To understand the main points of difference between horizontal and vertical machining centers, it is necessary to first pause at another point. Almost any piece, tool, utensil, device, or apparatus you use, no matter how simple or complex it may seem, has generally been mass-produced. In any case, with the support of machines or industrial equipment, before they reached the stores or counters where they are typically purchased.
Just as everything you usually use has evolved, the development of the industrial sector and its processes and tools, is not lagging behind. Technological advances have allowed, throughout history, the perfection of methods and procedures related to the large-scale production of various goods.
Among the most significant contributions of technology to the industry are machining centers. These devices are machine tools that have optimized the operations and results of more traditional industrial devices, such as the milling machine or manual lathe.
If you are familiar with industrial environments, or have ever entered a workshop, you may have distinguished the appearance of a machining center.

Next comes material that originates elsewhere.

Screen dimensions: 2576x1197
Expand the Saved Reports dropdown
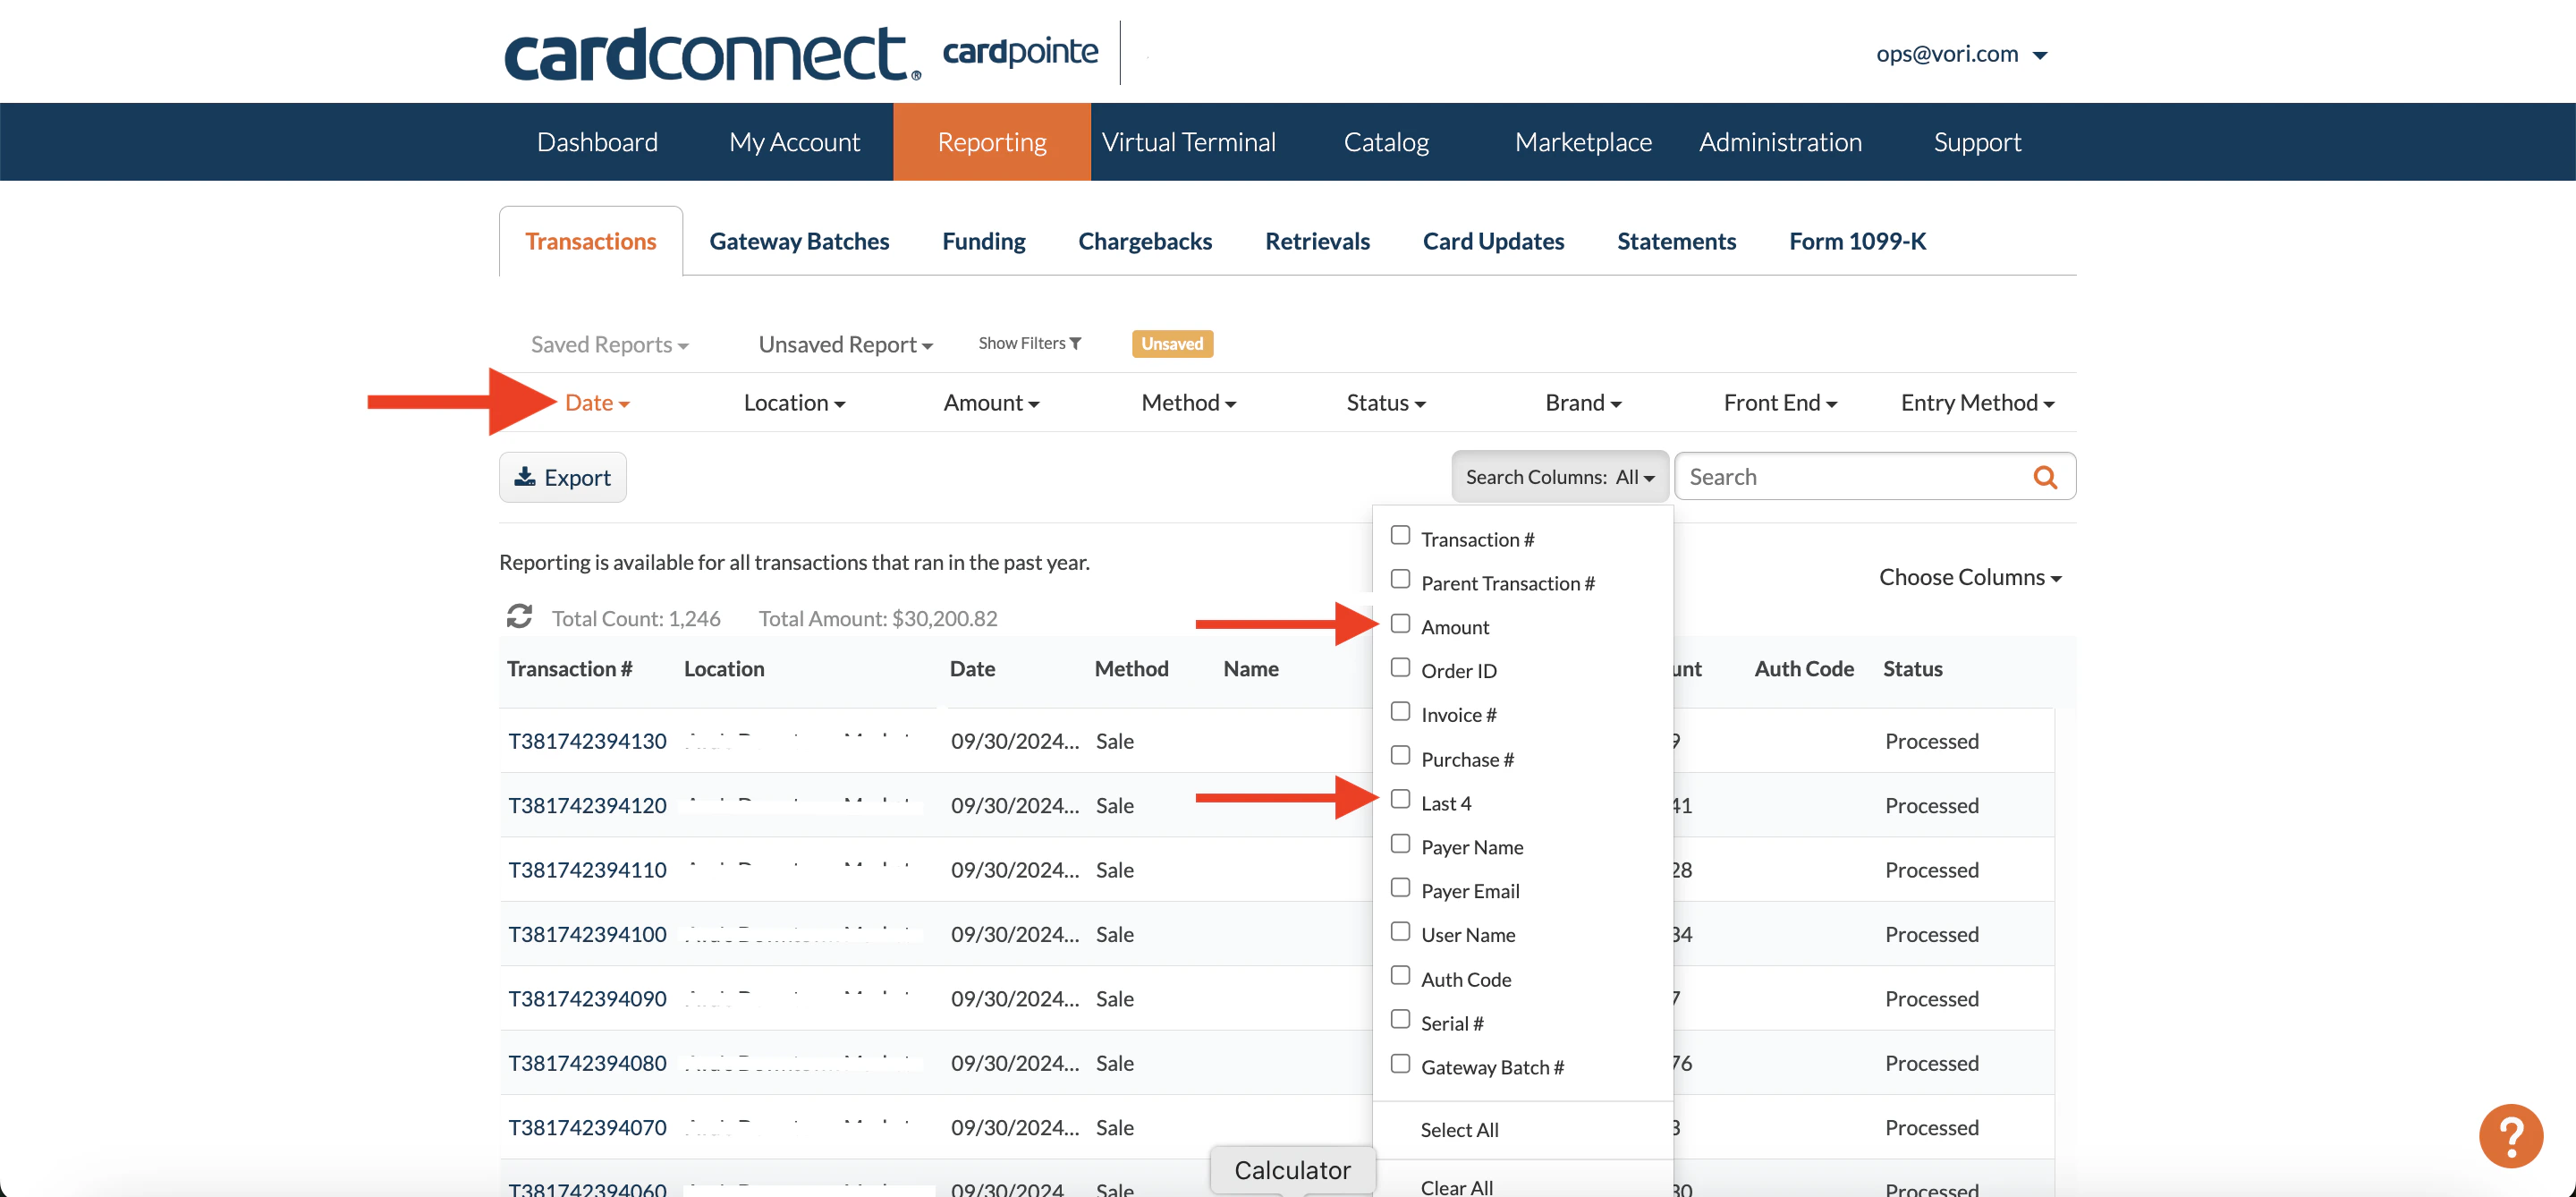[609, 345]
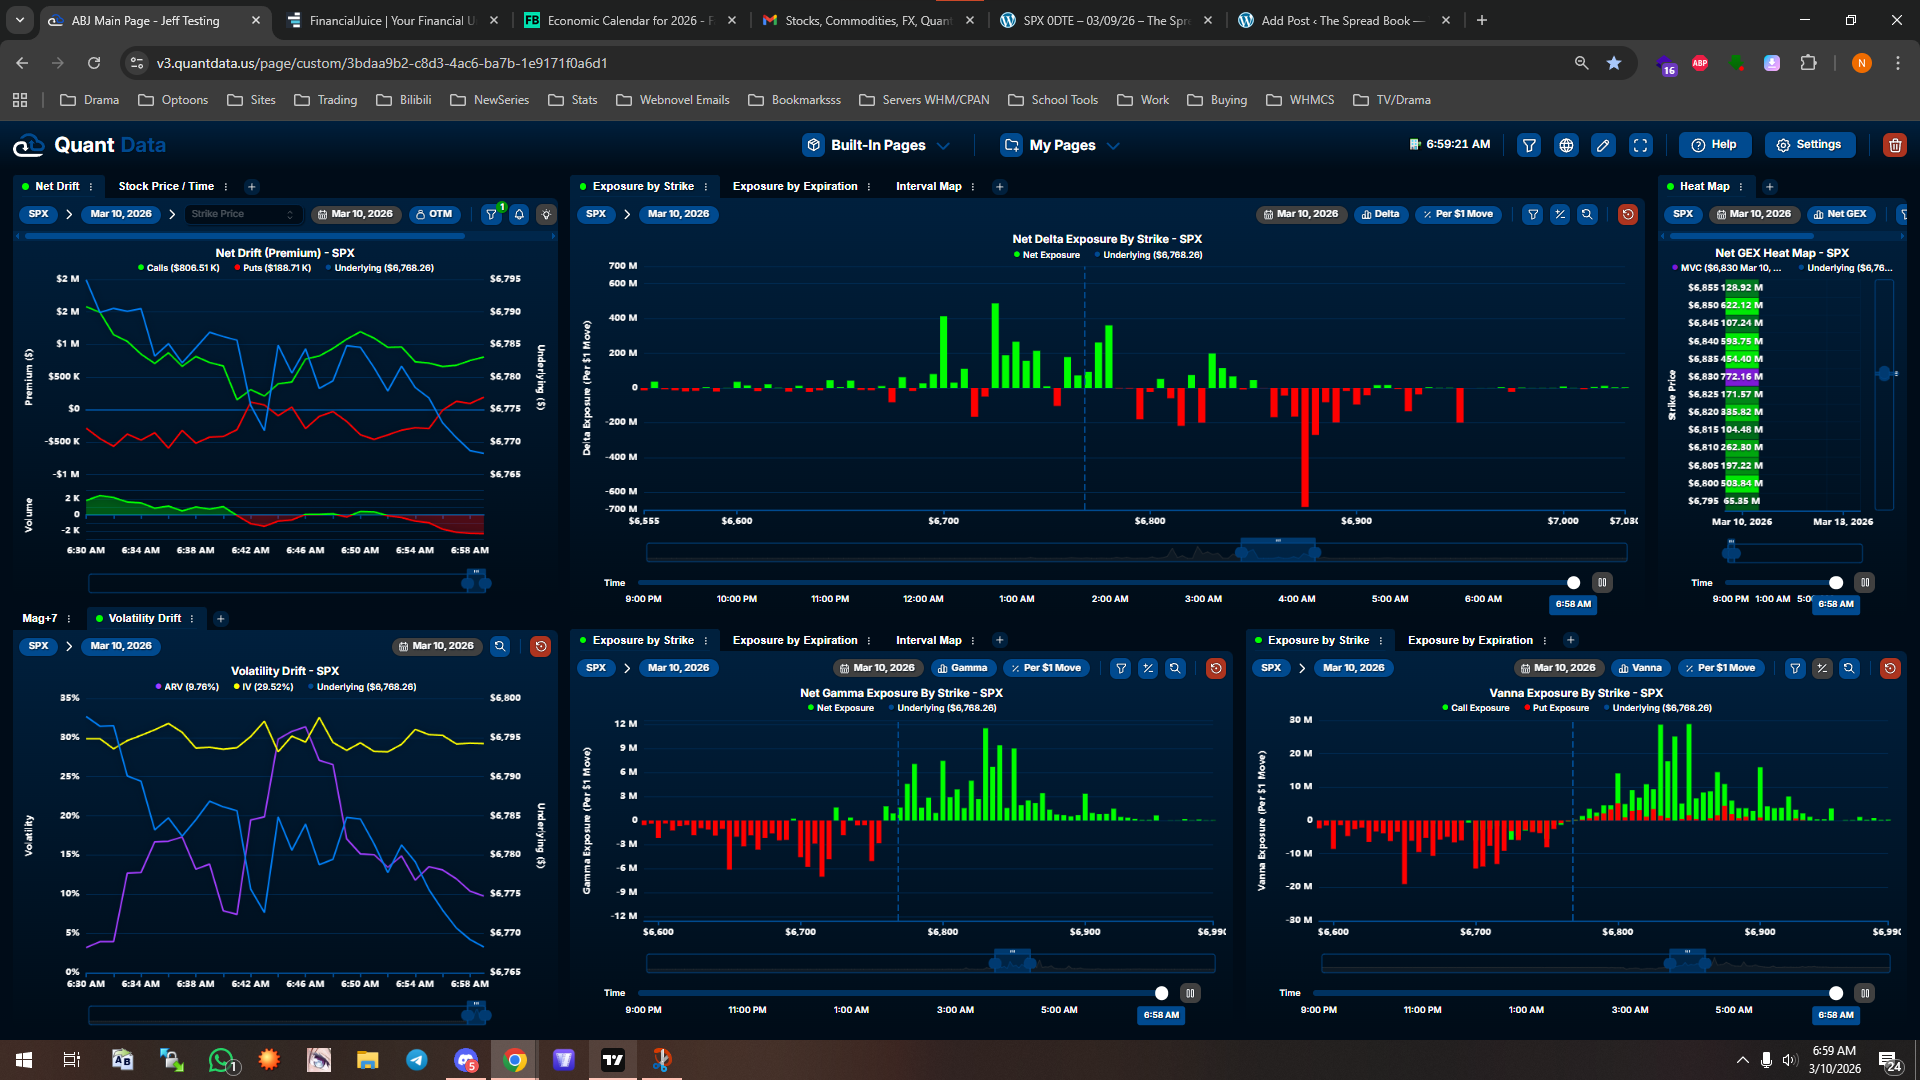Toggle IV series in Volatility Drift legend

[266, 687]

Generally speaking, it is a cubicle that can come in various sizes, and contains a set of devices that perform one or several specific tasks.
The appearance can vary and this may be closely linked to the type of equipment and its functions. In general, there are two types of machining centers: horizontal and vertical. Throughout this text, you will learn about their main characteristics, advantages, and functions that each performs within industrial production.
What is a machining center?
Machining centers are machinery-shaped tools implemented in the industrial sector. These employ various machining techniques, on generally rigid materials, for the production of parts. This result can constitute final products or simply parts to be assembled into more complex goods. These devices represent the technological evolution of older machinery, such as the milling machine, lathe, and drill, among others.
The main distinction, in relation to older equipment, is the automation of processes. A machining center has three main components that characterize it: the Computerized Numerical Control (CNC), multiple cutting and machining devices, and an automatic tool changer.
The aforementioned characteristics increasingly favor the demands in industrial processes, such as the optimization of time and resources, increased productivity, greater precision in work, and the guarantee of occupational safety.
Vertical and Horizontal Machining Centers
Machining centers are classified by multiple characteristics, such as size, functionalities, and levels of automation. However, the most general distinction is made based on the orientation of the working spindle. It can be either horizontal or vertical. Below, the general points of difference between horizontal and vertical machining centers are shown.
| Vertical Machining Centers | The working axis is a rotating head that performs various machining techniques on the material, from top to bottom. It primarily works on the upper area of the piece. In this sense, it is especially intended for the treatment of flat objects with cavities or grooves, as well as for the creation of patterns or molds. The worktable, on the other hand, moves horizontally on the X and Y axes, which, combined with the spindle movement, results in triaxial machining. Generally, it is a piece of equipment with a reduced installation space, making it a more economical and popular option. The machining process allows for observing the progress of the piece compared to the programmed design for it. |
| Horizontal Machining Centers | The main working axes on the material are located laterally. The primary function is to perform machining on different parts of the same piece. In this sense, it is intended for the treatment of large pieces. In certain equipment, the material can tilt and adopt certain positions to adjust to the working axes, according to programmed parameters. Machining with this type of equipment can use movements in three or four axes, each in different directions, allowing for three-dimensional treatment of the piece. An advantage is that the material can be worked on up to four surfaces simultaneously, reducing human intervention, as there is no need to manually move the piece. Due to the arrangement of the spindles and the movement of the piece, chips or material residues fall and do not accumulate on the object or the cutting tools. |
Conclusions
From its inception to the present, the industry by nature has been responsible for transforming raw materials into goods. This task has been focused on their subsequent commercialization, distribution, or large-scale use. It is the secondary sector of the productive economy, as it serves as a link between the processes of obtaining raw materials (primary sector) and the marketing and generation of benefits from finished products (tertiary sector).
In general, all the objects that are part of daily life today, or that are around you, are the result of a set of mechanical industrial processes, executed with tools of multiple characteristics and adjusted to different design, functionality, and finish parameters, among other aspects determined for production.